Atypical presentation of pulmonary embolism and deep vein thrombosis due to protein S deficiency in a young female with chest pain

Venous thromboembolism has many risk factors including protein S deficiency, which poses a significant diagnostic challenge as it presents with atypical complaints. A treatable yet potentially fatal condition, acute pulmonary embolism, is currently third most common cause of cardiovascular death. Clinicians should include pulmonary embolism as differential diagnosis in young adults with atypical symptoms with 2 D ECHO findings of the dilated right atrium, right ventricle, and elevated pulmonary artery pressure, and diagnosis is confirmed by computed tomography pulmonary angiography (CTPA). Anticoagulants including NOACs should be initiated promptly to improve the outcome for patients.
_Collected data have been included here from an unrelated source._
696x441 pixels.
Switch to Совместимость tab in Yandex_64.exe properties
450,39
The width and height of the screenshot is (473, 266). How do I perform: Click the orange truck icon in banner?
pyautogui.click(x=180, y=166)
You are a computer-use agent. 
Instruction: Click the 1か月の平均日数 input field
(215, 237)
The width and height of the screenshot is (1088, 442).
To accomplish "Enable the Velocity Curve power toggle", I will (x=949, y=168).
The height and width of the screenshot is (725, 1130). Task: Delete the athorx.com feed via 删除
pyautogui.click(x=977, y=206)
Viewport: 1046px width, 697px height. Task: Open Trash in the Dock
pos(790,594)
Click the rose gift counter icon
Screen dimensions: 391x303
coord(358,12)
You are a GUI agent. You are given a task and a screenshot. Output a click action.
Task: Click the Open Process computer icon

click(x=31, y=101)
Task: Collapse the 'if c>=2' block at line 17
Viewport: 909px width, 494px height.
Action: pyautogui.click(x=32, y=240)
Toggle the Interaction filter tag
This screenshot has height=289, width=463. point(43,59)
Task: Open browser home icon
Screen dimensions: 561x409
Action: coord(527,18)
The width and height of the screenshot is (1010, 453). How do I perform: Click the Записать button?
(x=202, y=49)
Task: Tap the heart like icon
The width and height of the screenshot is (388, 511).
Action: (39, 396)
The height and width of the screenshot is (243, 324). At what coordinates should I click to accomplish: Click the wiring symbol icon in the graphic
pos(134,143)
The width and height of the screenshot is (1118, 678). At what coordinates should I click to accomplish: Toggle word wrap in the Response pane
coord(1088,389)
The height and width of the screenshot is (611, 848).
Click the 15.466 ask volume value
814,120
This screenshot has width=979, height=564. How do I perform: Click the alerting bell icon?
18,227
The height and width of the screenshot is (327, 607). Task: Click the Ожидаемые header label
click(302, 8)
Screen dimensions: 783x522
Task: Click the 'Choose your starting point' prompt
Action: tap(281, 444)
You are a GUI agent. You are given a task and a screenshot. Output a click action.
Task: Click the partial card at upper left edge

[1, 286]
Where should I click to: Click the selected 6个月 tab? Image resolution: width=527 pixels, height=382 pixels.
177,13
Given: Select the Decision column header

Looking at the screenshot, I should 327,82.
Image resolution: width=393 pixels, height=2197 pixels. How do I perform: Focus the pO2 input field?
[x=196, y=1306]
Protein S is a vitamin K-dependent glycoprotein that functions as a cofactor for activated protein C in the degradation of coagulation factors Va and VIIIa. The prevalence of protein S deficiency in the general population is 0.03 to 0.13% and 1 to 13% in individuals with venous thromboembolism and can be inherited or acquired causing a significant risk of thrombosis. We present the case of a young female with atypical presentation of protein S deficiency with no risk factors and was diagnosed and promptly managed with anticoagulants

Case report

A 25-year-old young, unmarried lady come to the OPD with complaints of persistent stabbing chest pain for the last 7 days. She had no fever, shortness of breath, or any recent trauma. She had no comorbidity, was non-smoker, no contraceptive use, or any prolonged recumbency/recent operation. Examination revealed a blood pressure (BP) of 110/70 mmHg, heart rate (HR) of 110/min, respiratory rate (RR) of 18/min, and oxygen saturation (SpO₂₎ of 97% at room air. Initial laboratory investigations revealed mild normocytic normochromic anemia (Hb 11.7 g/dl) with normal leukocyte and platelet count (TLC 9.71 × 10⁹/L, platelet count 159 × 10⁹/L). Liver function and renal profile were within normal limits. Cardiac enzymes were within the normal range (CPK 55 U/L, CK-MB 0.8 ng/ml, Trop I 0.02 ng/ml). An initial electrocardiogram (ECG) showed sinus tachycardia at a rate of 110 beats per minute. 2D ECHO revealed no regional wall motion abnormality and good left ventricle function; however, RA and RV were dilated and she had mild pulmonary arterial hypertension. The D dimer was raised (6919 ng/ml). Chest X-ray showed a well-defined rounded opacity in the right lower zone likely representing consolidation (Fig. 1). In view of these findings, computed tomography pulmonary angiography (CTPA) was done which revealed the presence of thrombus in the distal main pulmonary trunk, right and left pulmonary, and its ascending and descending branches suggestive of pulmonary thromboembolism (Figs. 2 and 3). Venous Doppler of the lower limb revealed deep vein thrombosis involving left common, external iliac, common, superficial and deep femoral, and popliteal veins with extension into a short saphenous vein (Figs. 4, 5, 6, 7, 8 and 9). She was managed with subcutaneous enoxaparin and was started on oral vitamin K antagonist, warfarin with international normalized ratio (INR) monitoring.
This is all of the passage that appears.